Comment 23 Sergio Monteiro Basto 2014-08-04 11:07:56 EDT
(In reply to Richard W.M. Jones from comment #21)
> The swap file uses regular disk space, instead of sharing disk space
> as files on a regular /tmp would do.
> 
> I can't believe you wouldn't know this, but I'm sick of arguing
> with you.

The problem isn't that tmpfs use memory instead disk space ? if a vm (or computer) as limit RAM , we shouldn't use tmpfs, isn't it ? 

Other problem happen to me, when a application (Digikam) wants to write more than 2 gigas in /tmp , the solution is use /var/tmp instead /tmp ...
Comment 24 Lennart Poettering 2014-08-04 16:05:00 EDT
(In reply to Eric Blake from comment #22)
> (In reply to Lennart Poettering from comment #20)
> > If you put together a VM image, where you previously reserved a certain
> > amount of bytes for /tmp, instead simply create a new swap partition of the
> > same size, and use that. That's all.
> > 
> > The performance will be much better (since it relieves the kernel from
> > having to always sync things to disk), and things will be simpler, too.
> 
> I agree with Richard here.  Your proposal is broken.  In a system where /tmp
> is backed by disk, I can _share_ the storage for /tmp with the REST of my
> system, all by keeping /tmp as part of the same mount point as the rest of
> the system.  Thus, if I create a guest VM with 10G of disk, I can SHARE the
> 10G between /tmp and / and /home (assuming I do a single mount point).  This
> works whether I need 1G temp files and 9G normal files, or 5G temp files and
> 5G normal files.
> 
> But with your proposal, I have to carve out space IN ADVANCE that is
> reserved just for swap (and therefore /tmp).  If I want 2G for /tmp, I have
> then limited myself to 8G for the rest of my file system.  I can't get
> either scenario listed above (1G temp and 9G normal?

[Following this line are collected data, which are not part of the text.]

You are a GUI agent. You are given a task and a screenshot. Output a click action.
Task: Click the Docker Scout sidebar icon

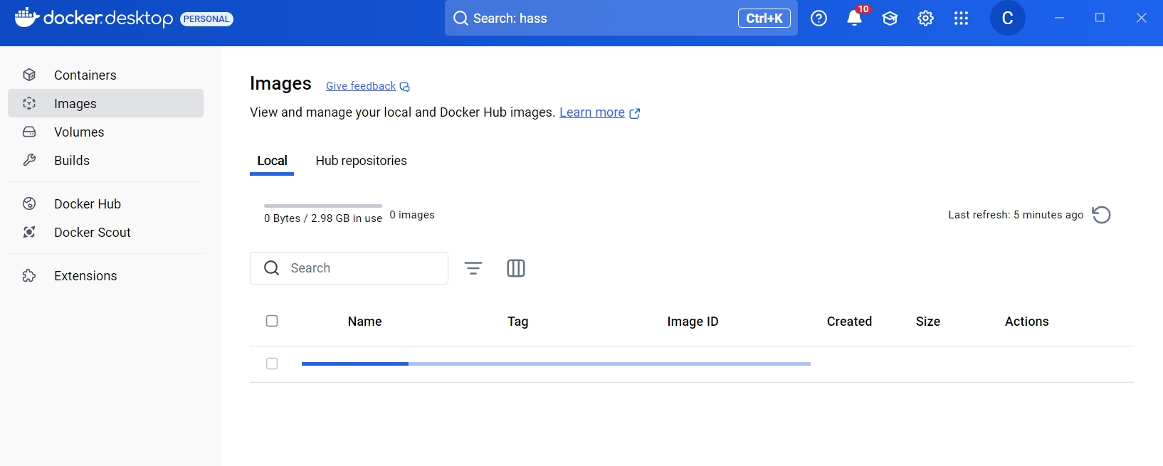click(x=29, y=233)
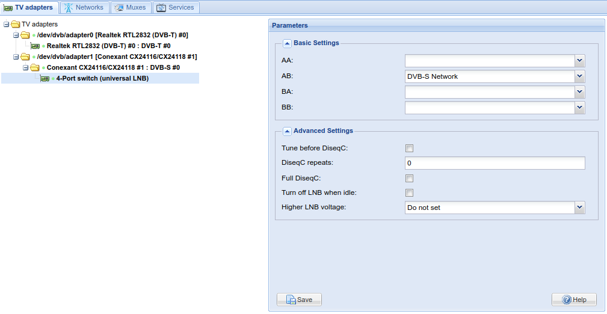
Task: Click the Networks tab antenna icon
Action: tap(69, 8)
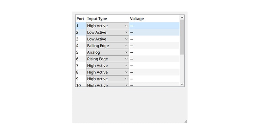Open Input Type dropdown for port 1
Image resolution: width=260 pixels, height=135 pixels.
107,26
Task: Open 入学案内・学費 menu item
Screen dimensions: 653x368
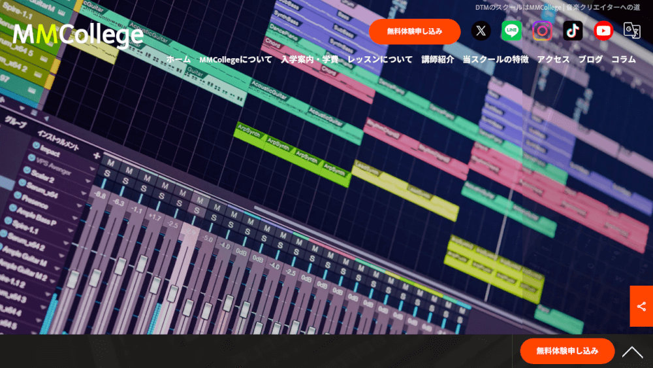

Nope, 9G exceeds the 8G
> of the normal partition.  5G temp and 5G normal? Nope, 5G /tmp exceeds the
> size of 2G swap).
> 
> The argument here is that for VMs, we do NOT want to be in the business of
> artificially partitioning the system, because we do not necessarily know the
> workload that will be used on that VM, and therefore cannot accurately
> predict an optimal partitioning when we would much rather expose a SINGLE
> mount point for the entire system, including /tmp.

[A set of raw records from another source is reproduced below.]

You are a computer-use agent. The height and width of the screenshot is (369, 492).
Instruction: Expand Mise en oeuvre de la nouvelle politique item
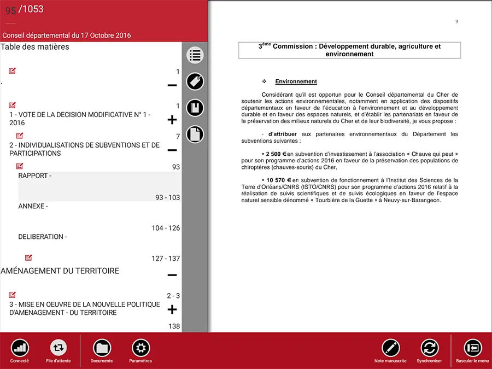click(x=172, y=310)
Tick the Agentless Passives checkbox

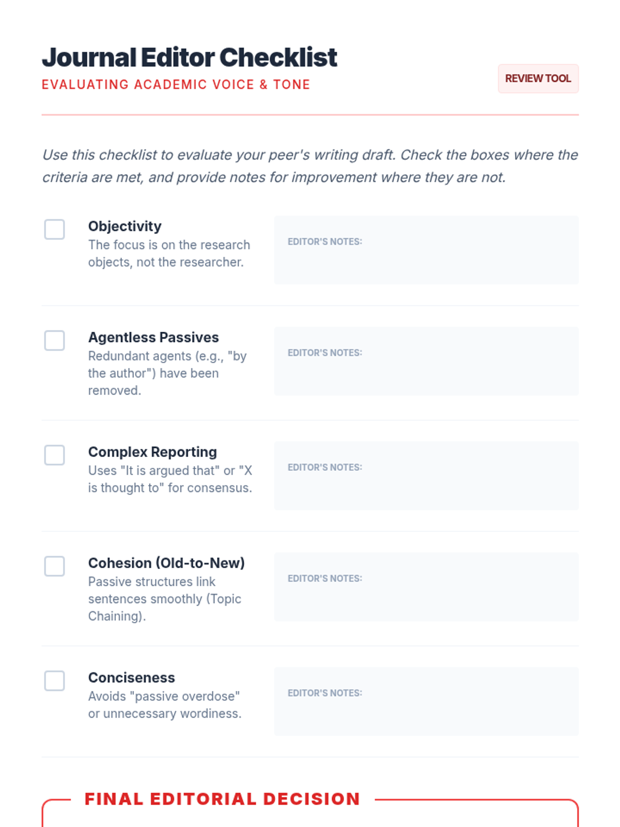coord(54,341)
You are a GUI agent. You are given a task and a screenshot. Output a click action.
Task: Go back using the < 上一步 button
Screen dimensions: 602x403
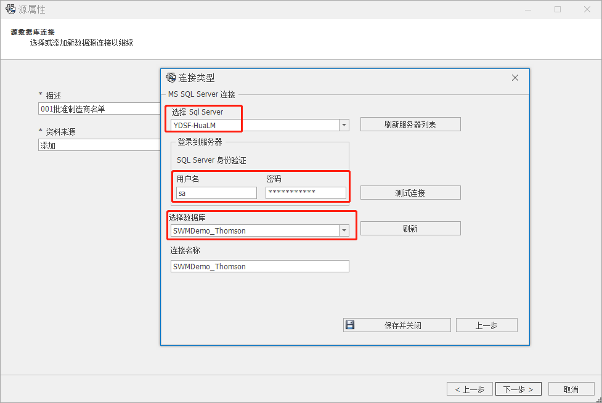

Well, you have to size at least RAM and the image's rootfs anyway. Whether you have to size two or three parameters, where's the big difference? You could even simply not use a swap partition, instead increase the RAM size and allow the host system to then swap it out where necessary (not that i would recommend that though).
Comment 25 Lennart Poettering 2014-08-04 16:07:01 EDT
(In reply to Sergio Monteiro Basto from comment #23)

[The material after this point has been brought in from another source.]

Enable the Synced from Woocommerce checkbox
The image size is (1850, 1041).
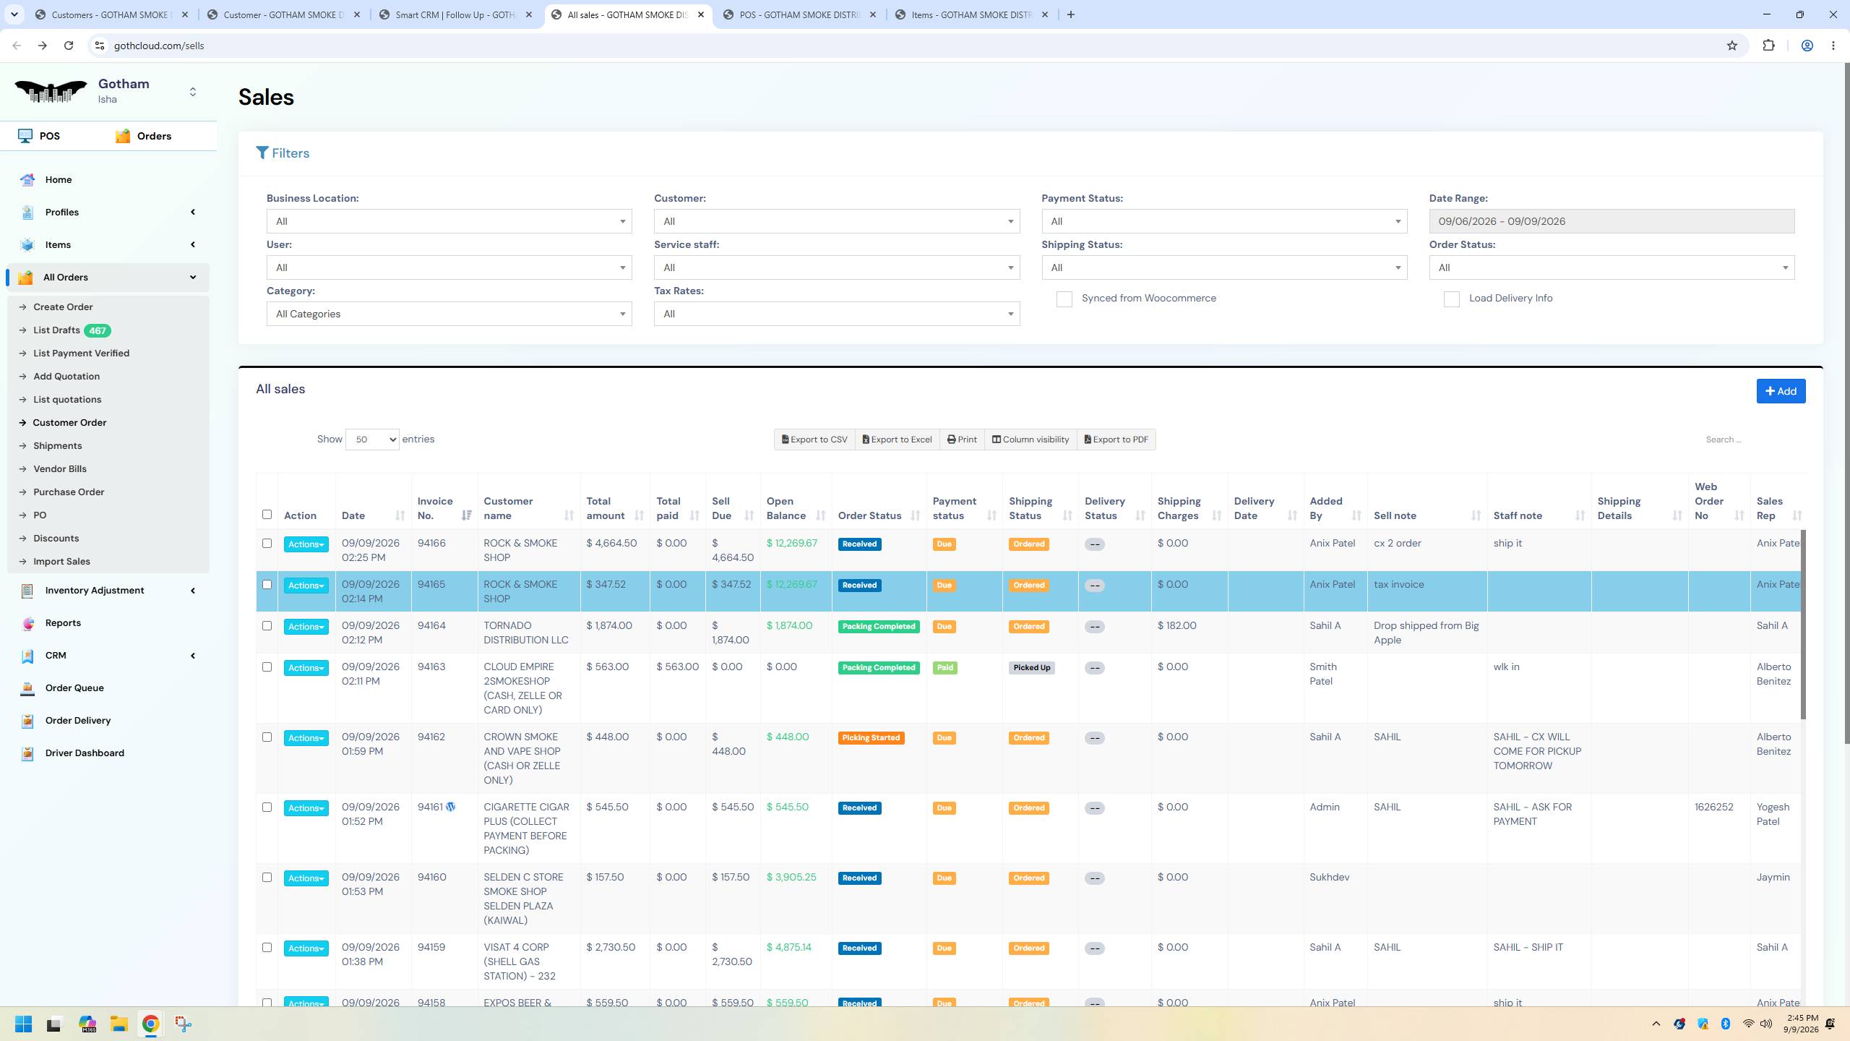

> (In reply to Richard W.M. Jones from comment #21)
> > The swap file uses regular disk space, instead of sharing disk space
> > as files on a regular /tmp would do.
> > 
> > I can't believe you wouldn't know this, but I'm sick of arguing
> > with you.
> 
> The problem isn't that tmpfs use memory instead disk space ? if a vm (or
> computer) as limit RAM , we shouldn't use tmpfs, isn't it ? 

No, this is not how this works. tmpfs is backed by swappable memory. If you are low on RAM, add more swap. tmpfs will be in RAM when it is avilable, and paged out if it isn't. That's exactly as any other memory.